Document extract →
[START]

The Sookmyung Gayageum Orchestra () is a musical ensemble from South Korea. It was formed in 1999 by music students at Sookmyung Women's University. The ensemble comprises up to 24 gayageum, often accompanied by Korean and Western percussion instruments. The group is often led by a conductor, and its performances sometimes features soloists on instruments such as the haegeum, as well as a cappella groups and breakdance groups such as Last For One.

The group performs music ranging from interpretations of ancient cheongak repertoire, to contemporary compositions by Korean composers, arrangements of Russian, South American, and Japanese folk songs, and arrangements of Beatles songs and Western classical works such as the Pachelbel Canon.

[END]

Element lookup records
[START]

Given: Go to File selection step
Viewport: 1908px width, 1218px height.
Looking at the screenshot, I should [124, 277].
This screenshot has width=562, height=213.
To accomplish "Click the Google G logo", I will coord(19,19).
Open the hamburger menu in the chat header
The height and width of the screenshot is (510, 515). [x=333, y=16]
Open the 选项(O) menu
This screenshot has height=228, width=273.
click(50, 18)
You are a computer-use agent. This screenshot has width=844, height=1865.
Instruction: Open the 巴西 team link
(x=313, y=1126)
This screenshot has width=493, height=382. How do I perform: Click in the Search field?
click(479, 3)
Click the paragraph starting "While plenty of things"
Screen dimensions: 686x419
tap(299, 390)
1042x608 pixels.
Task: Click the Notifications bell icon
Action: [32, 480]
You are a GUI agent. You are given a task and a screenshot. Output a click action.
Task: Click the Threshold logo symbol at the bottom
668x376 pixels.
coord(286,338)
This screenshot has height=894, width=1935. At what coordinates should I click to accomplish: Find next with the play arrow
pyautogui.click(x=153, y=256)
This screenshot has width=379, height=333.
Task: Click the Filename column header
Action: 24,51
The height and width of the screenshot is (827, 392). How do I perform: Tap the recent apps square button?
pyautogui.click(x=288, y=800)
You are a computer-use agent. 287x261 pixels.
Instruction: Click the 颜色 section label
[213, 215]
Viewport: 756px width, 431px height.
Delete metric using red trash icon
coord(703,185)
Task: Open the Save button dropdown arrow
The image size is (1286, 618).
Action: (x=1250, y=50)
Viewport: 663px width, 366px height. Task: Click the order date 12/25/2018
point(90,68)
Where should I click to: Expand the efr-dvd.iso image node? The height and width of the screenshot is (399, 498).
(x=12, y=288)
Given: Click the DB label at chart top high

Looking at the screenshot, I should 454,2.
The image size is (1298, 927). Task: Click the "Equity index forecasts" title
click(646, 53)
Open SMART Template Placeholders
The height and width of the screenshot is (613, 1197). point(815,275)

[END]

Exercise requirements →
• a. Please print the listing again word for word, starting at its first line and ending at the line that contains "coord(286,338)".
• b. Write a continuation of the passage on the Sookmyung Gayageum Orchestra, picking up after its last sentence.

Exercise answers →
• a.
Given: Go to File selection step
Viewport: 1908px width, 1218px height.
Looking at the screenshot, I should [124, 277].
This screenshot has width=562, height=213.
To accomplish "Click the Google G logo", I will coord(19,19).
Open the hamburger menu in the chat header
The height and width of the screenshot is (510, 515). [x=333, y=16]
Open the 选项(O) menu
This screenshot has height=228, width=273.
click(50, 18)
You are a computer-use agent. This screenshot has width=844, height=1865.
Instruction: Open the 巴西 team link
(x=313, y=1126)
This screenshot has width=493, height=382. How do I perform: Click in the Search field?
click(479, 3)
Click the paragraph starting "While plenty of things"
Screen dimensions: 686x419
tap(299, 390)
1042x608 pixels.
Task: Click the Notifications bell icon
Action: [32, 480]
You are a GUI agent. You are given a task and a screenshot. Output a click action.
Task: Click the Threshold logo symbol at the bottom
668x376 pixels.
coord(286,338)

• b.
The Sookmyung Gayageum Orchestra has released 12 CDs.

Discography 
 2000 - Sookmyung Gayageum Orchestra
 2001 - Gayasong
 2003 - Let it be
 2005 - Oriental Move Of Gayageum
 2006 - Lovely Gayageum
 2006 - For You (Best Collection)
 2007 - Singing & Dancing (Single)
 2007 - Nobody know Tears (Single)
 2011 - Water Garden
 2012 - Sweet yawning
 2012 - Lovely Christmas (EP)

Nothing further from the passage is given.